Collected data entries
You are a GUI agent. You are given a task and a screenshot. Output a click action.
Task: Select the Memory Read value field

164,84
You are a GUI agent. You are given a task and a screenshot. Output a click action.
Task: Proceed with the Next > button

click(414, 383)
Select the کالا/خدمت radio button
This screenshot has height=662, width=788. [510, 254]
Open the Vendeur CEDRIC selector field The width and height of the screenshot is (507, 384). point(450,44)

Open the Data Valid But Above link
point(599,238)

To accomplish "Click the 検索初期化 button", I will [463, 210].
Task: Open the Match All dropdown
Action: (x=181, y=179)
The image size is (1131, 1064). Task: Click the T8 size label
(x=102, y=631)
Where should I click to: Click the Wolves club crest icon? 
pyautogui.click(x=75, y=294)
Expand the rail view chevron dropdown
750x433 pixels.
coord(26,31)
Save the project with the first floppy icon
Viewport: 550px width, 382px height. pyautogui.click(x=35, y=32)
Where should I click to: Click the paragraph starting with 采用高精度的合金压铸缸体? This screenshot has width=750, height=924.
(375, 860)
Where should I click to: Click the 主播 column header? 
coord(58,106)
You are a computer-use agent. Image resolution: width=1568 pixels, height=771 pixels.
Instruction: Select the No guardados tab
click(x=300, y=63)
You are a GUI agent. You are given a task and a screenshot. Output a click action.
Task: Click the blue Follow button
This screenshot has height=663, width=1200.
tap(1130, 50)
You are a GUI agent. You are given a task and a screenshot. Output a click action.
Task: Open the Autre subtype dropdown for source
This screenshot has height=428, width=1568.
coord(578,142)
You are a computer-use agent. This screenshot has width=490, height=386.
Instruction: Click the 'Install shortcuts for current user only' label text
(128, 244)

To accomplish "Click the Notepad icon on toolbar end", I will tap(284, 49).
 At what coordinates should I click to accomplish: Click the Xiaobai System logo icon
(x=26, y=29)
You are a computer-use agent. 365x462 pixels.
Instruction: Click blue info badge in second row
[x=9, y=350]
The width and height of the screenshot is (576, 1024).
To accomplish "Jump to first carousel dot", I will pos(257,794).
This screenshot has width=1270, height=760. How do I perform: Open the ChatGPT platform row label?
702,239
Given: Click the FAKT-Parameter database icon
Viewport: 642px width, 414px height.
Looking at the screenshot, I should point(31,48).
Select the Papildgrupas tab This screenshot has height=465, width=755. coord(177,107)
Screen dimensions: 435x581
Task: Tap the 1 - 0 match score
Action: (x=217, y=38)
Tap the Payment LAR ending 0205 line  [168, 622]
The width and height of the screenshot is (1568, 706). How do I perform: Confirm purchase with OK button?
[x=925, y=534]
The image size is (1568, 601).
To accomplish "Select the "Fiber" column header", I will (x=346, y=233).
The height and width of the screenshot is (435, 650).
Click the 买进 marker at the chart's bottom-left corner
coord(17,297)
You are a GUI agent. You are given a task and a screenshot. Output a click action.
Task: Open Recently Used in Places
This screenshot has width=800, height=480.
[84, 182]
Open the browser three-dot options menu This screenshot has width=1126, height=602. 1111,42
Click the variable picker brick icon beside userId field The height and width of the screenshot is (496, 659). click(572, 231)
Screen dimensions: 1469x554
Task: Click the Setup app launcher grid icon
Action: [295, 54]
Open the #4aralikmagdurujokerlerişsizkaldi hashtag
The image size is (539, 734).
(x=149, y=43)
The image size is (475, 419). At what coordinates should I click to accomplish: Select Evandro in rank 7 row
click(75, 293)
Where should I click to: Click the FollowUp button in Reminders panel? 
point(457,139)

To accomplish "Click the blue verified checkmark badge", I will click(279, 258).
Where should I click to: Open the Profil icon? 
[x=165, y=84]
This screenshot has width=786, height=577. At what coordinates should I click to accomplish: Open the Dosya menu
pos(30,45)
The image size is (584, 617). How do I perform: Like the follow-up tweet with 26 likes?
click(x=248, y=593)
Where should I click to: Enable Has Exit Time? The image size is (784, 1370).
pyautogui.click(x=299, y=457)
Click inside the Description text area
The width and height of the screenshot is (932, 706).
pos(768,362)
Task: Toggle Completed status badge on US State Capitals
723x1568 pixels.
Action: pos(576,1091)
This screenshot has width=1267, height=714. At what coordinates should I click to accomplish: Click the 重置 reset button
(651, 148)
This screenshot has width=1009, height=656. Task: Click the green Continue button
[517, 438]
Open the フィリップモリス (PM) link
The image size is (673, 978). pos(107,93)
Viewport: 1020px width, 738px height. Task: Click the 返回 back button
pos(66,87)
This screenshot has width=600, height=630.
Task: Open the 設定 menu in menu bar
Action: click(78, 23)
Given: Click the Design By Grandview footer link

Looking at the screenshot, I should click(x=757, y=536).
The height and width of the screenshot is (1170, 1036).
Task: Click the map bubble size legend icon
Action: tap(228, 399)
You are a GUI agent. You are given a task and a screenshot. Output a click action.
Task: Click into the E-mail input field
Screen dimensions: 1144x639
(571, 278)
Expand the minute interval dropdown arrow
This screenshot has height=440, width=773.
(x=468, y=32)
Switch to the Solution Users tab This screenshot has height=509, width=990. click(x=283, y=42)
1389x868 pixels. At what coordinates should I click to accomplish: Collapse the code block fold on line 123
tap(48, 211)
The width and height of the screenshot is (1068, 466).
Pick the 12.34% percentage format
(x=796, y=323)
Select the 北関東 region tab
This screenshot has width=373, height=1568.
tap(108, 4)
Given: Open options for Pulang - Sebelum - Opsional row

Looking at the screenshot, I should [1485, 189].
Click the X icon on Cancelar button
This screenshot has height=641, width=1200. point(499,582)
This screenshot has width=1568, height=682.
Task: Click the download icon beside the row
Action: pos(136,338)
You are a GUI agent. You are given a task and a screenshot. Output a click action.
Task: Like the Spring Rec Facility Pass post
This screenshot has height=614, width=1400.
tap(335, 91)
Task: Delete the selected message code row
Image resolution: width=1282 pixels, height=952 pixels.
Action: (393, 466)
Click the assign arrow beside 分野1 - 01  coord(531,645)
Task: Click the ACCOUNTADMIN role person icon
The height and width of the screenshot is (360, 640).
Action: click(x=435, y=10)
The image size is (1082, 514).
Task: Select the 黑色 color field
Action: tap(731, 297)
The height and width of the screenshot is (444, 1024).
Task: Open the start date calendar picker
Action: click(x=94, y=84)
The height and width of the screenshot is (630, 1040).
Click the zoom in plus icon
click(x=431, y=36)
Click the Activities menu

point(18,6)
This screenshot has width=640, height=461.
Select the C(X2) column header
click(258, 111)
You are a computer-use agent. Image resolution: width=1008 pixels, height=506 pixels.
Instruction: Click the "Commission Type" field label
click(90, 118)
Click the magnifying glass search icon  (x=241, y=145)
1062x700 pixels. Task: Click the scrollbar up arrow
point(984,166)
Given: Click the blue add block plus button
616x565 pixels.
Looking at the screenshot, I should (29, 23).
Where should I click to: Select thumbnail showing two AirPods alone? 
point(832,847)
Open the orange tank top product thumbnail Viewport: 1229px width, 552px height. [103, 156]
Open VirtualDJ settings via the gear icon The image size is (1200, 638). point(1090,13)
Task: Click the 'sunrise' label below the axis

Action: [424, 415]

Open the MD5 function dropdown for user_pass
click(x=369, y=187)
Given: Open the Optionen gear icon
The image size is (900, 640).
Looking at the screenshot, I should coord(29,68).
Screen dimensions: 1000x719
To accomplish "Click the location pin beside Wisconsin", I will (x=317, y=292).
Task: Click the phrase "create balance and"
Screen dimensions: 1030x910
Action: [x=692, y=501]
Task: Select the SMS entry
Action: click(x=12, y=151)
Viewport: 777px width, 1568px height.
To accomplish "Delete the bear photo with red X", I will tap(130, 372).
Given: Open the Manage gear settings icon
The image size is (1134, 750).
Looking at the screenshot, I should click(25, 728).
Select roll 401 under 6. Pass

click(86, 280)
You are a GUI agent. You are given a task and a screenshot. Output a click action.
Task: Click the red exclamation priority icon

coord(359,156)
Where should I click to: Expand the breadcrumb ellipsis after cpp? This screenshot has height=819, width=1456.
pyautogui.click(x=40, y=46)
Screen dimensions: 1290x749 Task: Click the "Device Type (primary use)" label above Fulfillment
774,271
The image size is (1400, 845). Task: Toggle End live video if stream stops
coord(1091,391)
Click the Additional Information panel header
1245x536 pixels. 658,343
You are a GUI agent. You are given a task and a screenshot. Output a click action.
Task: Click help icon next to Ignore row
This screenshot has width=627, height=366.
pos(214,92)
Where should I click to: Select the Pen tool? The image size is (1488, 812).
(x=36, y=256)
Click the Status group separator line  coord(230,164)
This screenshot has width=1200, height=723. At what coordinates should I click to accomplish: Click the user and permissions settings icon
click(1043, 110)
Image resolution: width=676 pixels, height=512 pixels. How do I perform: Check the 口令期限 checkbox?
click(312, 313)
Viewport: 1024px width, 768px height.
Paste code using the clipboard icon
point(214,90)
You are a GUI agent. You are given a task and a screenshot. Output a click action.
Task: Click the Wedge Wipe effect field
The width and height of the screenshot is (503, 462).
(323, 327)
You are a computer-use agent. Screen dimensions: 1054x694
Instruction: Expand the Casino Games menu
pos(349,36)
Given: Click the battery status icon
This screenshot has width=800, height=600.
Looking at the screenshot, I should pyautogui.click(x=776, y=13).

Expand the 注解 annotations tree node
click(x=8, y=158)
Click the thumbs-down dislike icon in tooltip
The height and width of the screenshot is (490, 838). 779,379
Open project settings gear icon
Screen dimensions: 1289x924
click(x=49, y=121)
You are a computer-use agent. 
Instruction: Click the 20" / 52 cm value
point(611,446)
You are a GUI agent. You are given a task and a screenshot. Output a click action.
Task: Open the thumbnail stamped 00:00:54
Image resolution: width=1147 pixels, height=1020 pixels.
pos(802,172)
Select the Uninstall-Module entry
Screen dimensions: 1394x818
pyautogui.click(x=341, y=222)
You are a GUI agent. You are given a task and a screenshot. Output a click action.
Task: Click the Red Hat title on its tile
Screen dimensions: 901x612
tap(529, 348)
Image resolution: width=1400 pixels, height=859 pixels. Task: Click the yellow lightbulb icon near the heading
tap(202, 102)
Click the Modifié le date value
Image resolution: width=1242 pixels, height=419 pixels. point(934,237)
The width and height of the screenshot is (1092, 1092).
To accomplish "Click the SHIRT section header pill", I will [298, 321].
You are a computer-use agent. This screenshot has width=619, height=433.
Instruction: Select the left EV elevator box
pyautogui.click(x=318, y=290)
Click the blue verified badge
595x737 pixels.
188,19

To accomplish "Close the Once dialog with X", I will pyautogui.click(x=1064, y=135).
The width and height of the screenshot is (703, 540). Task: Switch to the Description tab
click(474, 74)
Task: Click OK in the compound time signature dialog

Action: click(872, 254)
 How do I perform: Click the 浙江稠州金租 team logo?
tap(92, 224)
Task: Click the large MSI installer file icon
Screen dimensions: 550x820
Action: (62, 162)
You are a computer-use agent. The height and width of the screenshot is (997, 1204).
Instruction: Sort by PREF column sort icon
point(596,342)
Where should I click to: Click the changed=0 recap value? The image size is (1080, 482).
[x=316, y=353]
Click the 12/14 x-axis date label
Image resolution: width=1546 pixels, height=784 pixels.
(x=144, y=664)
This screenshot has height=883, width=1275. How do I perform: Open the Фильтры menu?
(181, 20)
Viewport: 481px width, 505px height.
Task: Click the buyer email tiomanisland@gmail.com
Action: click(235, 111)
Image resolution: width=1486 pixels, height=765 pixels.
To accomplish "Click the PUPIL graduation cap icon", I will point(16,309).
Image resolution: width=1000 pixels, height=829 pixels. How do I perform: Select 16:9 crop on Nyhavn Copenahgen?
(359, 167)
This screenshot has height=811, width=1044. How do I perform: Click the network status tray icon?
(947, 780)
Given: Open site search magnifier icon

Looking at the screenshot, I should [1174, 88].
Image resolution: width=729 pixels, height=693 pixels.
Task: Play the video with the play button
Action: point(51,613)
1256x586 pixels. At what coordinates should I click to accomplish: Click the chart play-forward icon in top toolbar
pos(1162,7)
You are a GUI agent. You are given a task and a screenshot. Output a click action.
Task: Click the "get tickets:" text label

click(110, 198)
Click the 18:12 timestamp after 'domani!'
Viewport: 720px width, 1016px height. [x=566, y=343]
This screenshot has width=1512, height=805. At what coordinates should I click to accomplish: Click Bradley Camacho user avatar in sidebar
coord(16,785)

◆ Exercise aim
The lines from the one containing "You are a computer-use agent. The" through the final line of the entries above are to be printed exactly, with nothing added.

◆ Solution for this exercise
You are a computer-use agent. The height and width of the screenshot is (997, 1204).
Instruction: Sort by PREF column sort icon
point(596,342)
Where should I click to: Click the changed=0 recap value? The image size is (1080, 482).
[x=316, y=353]
Click the 12/14 x-axis date label
Image resolution: width=1546 pixels, height=784 pixels.
(x=144, y=664)
This screenshot has height=883, width=1275. How do I perform: Open the Фильтры menu?
(181, 20)
Viewport: 481px width, 505px height.
Task: Click the buyer email tiomanisland@gmail.com
Action: click(235, 111)
Image resolution: width=1486 pixels, height=765 pixels.
To accomplish "Click the PUPIL graduation cap icon", I will point(16,309).
Image resolution: width=1000 pixels, height=829 pixels. How do I perform: Select 16:9 crop on Nyhavn Copenahgen?
(359, 167)
This screenshot has height=811, width=1044. How do I perform: Click the network status tray icon?
(947, 780)
Given: Open site search magnifier icon

Looking at the screenshot, I should [1174, 88].
Image resolution: width=729 pixels, height=693 pixels.
Task: Play the video with the play button
Action: point(51,613)
1256x586 pixels. At what coordinates should I click to accomplish: Click the chart play-forward icon in top toolbar
pos(1162,7)
You are a GUI agent. You are given a task and a screenshot. Output a click action.
Task: Click the "get tickets:" text label

click(110, 198)
Click the 18:12 timestamp after 'domani!'
Viewport: 720px width, 1016px height. [x=566, y=343]
This screenshot has width=1512, height=805. At what coordinates should I click to accomplish: Click Bradley Camacho user avatar in sidebar
coord(16,785)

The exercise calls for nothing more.